Recent state budget cuts could mean the demise of Michigan’s horse racing industry, according to at least one area breeder.
Earlier this month, 101 dates were trimmed from this year’s racing schedule at state tracks and the Office of the Racing Commissioner announced its budget was slashed $1.4 million with five months left in the fiscal year.
Longtime horse breeder Rick McCune, who owns Pleasant Valley Thoroughbreds in Home Township just south of Edmore, can’t understand why state lawmakers have taken such action.
"There are a lot of things going on that the public should be aware of," he said. "The money taken is from racing, not from taxpayers. It’s revenue generated by us."
The majority of funding for Michigan’s six remaining race tracks – including Mt. Pleasant Meadows – comes from a 3.5 percent tax on money wagered on races that are simulcast from around the country, which are available for track patrons to bet on at all of the state’s raceways.
The total amount wagered in 2008 was more than $212 million.
McCune, a member of the Michigan Thoroughbred Owners and Breeders Association and the Michigan Horse Benevolent Protection Association, has testified before the appropriations committees of both the state and House and Senate regarding the plight of the racing industry.
"Leadership in Lansing is lacking," he said. "They have to realize how much money we can produce. I’ve been politically involved for the past six or seven years and it has been an eye opener."
In the past, lawmakers have used money generated by horse racing as their "own personal piggybank," McCune said.
"They used $800,000 a year to pay for the Pontiac Silverdome and a horse never ran there," he said. "They also used $1.6 million a year for TB testing deer and cattle. That’s no longer the case because the money isn’t there, but we have been paying for all this other stuff for a number of years."
Horse racing is flourishing in Pennsylvania, West Virginia and Indiana because those states now permit slot machines at race tacks, McCune said.
"Racinos," as they are called, have been credited not only with saving the horse racing industry in those states but also providing an additional source of revenue for government coffers.
"Those states are taking all of our horses, trainers, breeders and jockeys because they can offer much bigger race purses," McCune said. "Right now you can’t sell a horse in Michigan.
"I usually breed 25 to 30 mares a year. I have two this year. That’s $28,000 out of my pocket. This is not a hobby for us.
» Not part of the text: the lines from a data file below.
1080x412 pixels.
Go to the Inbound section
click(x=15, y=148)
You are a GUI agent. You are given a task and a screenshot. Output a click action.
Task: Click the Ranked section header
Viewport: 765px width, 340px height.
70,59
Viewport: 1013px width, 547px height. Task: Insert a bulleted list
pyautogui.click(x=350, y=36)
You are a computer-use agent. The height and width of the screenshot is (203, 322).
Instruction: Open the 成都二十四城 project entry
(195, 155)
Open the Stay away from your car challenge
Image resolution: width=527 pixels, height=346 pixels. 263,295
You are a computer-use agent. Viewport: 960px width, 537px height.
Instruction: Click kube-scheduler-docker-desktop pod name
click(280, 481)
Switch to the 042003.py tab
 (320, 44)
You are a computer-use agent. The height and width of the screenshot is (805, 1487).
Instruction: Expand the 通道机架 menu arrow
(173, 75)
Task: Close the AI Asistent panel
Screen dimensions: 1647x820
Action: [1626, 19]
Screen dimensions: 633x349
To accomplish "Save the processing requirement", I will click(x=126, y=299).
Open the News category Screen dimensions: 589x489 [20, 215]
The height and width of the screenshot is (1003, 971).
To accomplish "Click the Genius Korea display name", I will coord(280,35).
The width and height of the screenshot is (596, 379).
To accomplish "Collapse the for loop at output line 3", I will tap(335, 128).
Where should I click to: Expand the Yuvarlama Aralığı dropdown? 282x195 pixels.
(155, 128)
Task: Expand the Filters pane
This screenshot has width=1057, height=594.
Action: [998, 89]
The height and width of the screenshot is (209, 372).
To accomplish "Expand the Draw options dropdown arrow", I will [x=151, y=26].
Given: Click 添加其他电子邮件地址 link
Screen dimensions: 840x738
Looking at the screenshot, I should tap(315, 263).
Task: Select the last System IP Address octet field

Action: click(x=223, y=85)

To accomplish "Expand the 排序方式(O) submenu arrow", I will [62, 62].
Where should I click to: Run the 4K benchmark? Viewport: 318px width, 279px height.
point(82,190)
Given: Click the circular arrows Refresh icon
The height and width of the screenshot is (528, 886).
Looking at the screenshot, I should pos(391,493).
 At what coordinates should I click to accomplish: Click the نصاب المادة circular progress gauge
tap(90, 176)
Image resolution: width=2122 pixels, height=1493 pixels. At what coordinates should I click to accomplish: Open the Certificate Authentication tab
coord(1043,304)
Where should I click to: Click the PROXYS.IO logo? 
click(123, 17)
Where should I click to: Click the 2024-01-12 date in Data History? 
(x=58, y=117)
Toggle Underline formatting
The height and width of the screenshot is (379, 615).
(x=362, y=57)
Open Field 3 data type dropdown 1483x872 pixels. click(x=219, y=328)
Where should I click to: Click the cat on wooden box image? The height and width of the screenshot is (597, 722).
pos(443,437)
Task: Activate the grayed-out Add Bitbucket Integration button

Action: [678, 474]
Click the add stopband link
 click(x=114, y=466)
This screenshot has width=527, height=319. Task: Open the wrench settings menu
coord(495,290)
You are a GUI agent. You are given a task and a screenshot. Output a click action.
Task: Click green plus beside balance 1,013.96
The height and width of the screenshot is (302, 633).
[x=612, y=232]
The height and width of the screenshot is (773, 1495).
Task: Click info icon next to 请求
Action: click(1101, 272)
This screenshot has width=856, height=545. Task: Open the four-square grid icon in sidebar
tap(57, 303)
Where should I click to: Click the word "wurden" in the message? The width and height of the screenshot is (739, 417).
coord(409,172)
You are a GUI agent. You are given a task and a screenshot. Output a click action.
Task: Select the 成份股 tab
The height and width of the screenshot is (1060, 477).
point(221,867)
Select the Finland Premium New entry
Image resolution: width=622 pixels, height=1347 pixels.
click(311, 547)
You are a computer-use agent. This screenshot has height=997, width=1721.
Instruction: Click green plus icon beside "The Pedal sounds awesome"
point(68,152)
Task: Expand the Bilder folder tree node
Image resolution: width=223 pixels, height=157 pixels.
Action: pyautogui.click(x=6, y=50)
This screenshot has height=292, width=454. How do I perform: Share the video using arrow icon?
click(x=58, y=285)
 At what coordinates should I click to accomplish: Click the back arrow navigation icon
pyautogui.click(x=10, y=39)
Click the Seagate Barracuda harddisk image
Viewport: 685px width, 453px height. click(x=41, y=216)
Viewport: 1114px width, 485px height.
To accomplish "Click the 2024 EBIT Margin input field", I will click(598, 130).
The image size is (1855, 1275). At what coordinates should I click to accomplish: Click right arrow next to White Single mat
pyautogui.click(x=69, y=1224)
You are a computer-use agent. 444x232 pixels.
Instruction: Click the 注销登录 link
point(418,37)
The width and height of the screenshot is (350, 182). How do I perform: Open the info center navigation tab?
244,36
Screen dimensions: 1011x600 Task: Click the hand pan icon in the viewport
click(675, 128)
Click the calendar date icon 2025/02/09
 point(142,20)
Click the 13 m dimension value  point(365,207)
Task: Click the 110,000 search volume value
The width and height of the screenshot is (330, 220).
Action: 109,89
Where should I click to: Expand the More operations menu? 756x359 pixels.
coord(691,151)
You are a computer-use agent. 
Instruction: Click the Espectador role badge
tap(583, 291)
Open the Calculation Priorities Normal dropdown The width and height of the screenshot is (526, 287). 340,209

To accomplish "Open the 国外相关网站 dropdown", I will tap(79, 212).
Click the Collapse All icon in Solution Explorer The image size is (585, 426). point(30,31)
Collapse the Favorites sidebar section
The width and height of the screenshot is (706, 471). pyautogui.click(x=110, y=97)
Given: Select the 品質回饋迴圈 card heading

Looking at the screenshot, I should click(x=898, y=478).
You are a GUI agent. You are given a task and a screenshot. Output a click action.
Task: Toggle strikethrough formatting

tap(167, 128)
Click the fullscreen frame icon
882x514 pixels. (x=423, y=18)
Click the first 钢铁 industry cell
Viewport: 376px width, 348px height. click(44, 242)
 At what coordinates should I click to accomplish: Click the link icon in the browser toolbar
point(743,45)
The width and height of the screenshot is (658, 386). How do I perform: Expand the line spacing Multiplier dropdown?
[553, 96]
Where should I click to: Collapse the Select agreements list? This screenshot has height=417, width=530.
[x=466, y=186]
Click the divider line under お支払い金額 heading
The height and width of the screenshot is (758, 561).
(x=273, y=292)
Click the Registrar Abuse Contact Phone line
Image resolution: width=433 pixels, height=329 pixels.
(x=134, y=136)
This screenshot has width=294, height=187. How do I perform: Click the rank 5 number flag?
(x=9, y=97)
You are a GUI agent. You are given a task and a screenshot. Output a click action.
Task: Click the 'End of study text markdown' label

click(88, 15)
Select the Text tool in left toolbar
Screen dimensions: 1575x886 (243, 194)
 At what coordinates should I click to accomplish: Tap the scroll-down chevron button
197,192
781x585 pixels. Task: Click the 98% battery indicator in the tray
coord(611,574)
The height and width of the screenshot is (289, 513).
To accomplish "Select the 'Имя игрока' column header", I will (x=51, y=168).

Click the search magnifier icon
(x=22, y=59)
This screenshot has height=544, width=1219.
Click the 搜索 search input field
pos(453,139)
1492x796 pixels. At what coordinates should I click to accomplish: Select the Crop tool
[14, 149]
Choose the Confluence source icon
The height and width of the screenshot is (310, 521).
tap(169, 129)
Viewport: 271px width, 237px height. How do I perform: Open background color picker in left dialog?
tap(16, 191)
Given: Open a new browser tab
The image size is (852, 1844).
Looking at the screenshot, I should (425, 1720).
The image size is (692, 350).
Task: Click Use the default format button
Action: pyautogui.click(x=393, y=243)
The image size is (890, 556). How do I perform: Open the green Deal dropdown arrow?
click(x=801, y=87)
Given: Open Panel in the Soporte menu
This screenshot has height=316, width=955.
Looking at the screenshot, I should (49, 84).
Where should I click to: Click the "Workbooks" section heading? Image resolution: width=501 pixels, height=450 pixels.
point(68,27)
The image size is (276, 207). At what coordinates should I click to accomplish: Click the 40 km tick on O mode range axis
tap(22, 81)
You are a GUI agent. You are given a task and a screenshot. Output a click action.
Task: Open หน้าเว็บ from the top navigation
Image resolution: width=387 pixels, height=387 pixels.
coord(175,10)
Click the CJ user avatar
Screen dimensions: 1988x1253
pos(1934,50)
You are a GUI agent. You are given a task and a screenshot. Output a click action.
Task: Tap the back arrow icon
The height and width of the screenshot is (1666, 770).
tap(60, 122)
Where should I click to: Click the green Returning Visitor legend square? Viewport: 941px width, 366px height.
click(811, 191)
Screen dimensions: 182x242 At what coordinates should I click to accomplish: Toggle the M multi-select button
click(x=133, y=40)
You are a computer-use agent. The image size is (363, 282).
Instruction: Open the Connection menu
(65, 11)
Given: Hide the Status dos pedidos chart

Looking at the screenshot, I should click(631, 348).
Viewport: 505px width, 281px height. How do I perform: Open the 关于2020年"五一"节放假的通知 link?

It’s a job and the way we make our living."
Currently, he races his horses at Pinnacle Race Course in New Boston, which is Michigan’s only completely thoroughbred track, but McCune noted that a number of mid-Michigan breeders are taking their horses to race in other states and it’s likely that trend will continue unless something is done.
Overturning Proposition I, approved by Michigan voters in 2004, would do wonders for the racing industry, he said.
The legislation prohibited the installation of slot machines at horse racing tracks.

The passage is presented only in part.